=== SUPPLIED MATERIAL ===

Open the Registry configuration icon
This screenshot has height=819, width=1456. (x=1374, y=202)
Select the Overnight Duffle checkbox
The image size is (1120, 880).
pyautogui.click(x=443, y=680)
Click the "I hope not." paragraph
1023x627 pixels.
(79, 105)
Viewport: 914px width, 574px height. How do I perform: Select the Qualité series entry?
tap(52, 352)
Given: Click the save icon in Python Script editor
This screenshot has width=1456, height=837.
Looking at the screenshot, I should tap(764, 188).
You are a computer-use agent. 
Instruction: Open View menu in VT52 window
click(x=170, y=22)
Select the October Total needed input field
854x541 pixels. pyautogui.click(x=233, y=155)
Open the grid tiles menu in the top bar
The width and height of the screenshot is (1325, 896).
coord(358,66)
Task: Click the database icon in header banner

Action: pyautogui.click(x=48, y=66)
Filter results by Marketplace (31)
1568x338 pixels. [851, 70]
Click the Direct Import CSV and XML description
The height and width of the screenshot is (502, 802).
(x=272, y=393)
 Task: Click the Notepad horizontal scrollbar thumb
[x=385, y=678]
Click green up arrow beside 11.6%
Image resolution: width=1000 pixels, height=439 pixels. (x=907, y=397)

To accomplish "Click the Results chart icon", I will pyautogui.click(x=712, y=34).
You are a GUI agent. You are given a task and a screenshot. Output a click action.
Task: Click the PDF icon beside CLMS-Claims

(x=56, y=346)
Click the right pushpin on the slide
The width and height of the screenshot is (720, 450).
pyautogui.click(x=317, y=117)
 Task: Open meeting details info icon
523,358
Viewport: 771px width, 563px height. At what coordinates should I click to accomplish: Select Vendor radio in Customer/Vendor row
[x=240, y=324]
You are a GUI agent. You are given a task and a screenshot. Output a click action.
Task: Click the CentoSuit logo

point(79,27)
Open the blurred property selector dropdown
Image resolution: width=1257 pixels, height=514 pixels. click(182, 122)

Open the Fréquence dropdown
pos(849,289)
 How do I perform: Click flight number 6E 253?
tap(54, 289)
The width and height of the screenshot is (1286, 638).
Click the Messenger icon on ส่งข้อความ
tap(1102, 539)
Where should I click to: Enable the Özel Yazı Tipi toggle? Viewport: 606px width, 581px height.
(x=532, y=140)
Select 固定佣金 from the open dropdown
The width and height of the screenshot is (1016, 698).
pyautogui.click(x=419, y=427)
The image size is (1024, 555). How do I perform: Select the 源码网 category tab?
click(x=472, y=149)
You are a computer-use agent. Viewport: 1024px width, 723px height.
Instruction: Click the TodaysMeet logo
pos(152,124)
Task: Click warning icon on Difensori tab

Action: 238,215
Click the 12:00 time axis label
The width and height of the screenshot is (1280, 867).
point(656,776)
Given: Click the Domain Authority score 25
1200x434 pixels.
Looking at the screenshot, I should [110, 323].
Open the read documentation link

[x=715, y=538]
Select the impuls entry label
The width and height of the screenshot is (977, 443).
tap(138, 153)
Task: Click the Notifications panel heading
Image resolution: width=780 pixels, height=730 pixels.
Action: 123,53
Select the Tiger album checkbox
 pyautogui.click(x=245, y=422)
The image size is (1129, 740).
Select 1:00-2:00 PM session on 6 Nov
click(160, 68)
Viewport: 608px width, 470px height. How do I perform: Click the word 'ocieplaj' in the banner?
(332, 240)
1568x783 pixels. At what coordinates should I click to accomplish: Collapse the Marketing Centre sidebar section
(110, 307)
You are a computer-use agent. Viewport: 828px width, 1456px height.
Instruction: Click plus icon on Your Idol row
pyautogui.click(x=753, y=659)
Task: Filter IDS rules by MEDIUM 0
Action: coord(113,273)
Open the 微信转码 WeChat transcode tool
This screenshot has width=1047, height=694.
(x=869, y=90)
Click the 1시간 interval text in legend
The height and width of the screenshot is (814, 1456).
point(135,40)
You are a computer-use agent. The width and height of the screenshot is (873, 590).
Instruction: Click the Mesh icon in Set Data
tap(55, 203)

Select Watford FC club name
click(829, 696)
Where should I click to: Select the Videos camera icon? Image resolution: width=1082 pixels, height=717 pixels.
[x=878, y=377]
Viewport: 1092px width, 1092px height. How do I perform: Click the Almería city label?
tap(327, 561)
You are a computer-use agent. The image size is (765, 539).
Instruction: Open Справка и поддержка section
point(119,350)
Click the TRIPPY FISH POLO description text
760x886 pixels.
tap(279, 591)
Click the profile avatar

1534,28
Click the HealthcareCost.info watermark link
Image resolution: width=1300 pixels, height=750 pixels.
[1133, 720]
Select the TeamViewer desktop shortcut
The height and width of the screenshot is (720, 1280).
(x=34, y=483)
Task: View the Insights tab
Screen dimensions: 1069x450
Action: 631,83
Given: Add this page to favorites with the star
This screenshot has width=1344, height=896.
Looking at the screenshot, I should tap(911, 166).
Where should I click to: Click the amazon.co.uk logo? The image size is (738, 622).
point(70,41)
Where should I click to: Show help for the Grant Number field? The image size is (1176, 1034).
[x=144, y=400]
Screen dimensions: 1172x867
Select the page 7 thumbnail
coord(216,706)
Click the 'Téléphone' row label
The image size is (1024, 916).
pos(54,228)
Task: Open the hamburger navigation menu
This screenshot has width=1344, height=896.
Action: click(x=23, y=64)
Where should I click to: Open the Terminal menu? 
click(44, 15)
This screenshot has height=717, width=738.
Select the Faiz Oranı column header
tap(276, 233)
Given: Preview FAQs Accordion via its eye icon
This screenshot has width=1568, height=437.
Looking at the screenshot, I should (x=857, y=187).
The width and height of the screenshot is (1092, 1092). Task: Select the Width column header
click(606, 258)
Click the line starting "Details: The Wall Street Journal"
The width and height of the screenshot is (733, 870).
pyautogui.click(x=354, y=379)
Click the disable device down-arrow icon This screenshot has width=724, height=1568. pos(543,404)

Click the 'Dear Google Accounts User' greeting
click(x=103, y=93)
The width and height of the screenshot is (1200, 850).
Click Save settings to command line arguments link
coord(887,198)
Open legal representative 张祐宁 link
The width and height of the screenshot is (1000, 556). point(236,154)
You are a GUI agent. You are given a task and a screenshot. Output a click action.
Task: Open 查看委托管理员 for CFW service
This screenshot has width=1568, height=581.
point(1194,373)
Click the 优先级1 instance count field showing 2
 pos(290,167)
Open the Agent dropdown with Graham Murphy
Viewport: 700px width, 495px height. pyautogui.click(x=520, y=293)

===

Please show all lines from the entries that contain the word "computer".

You are a computer-use agent. 
You are a computer-use agent. Viewport: 1024px width, 723px height.
You are a computer-use agent. Viewport: 828px width, 1456px height.
You are a computer-use agent. The width and height of the screenshot is (873, 590).
You are a computer-use agent. The image size is (765, 539).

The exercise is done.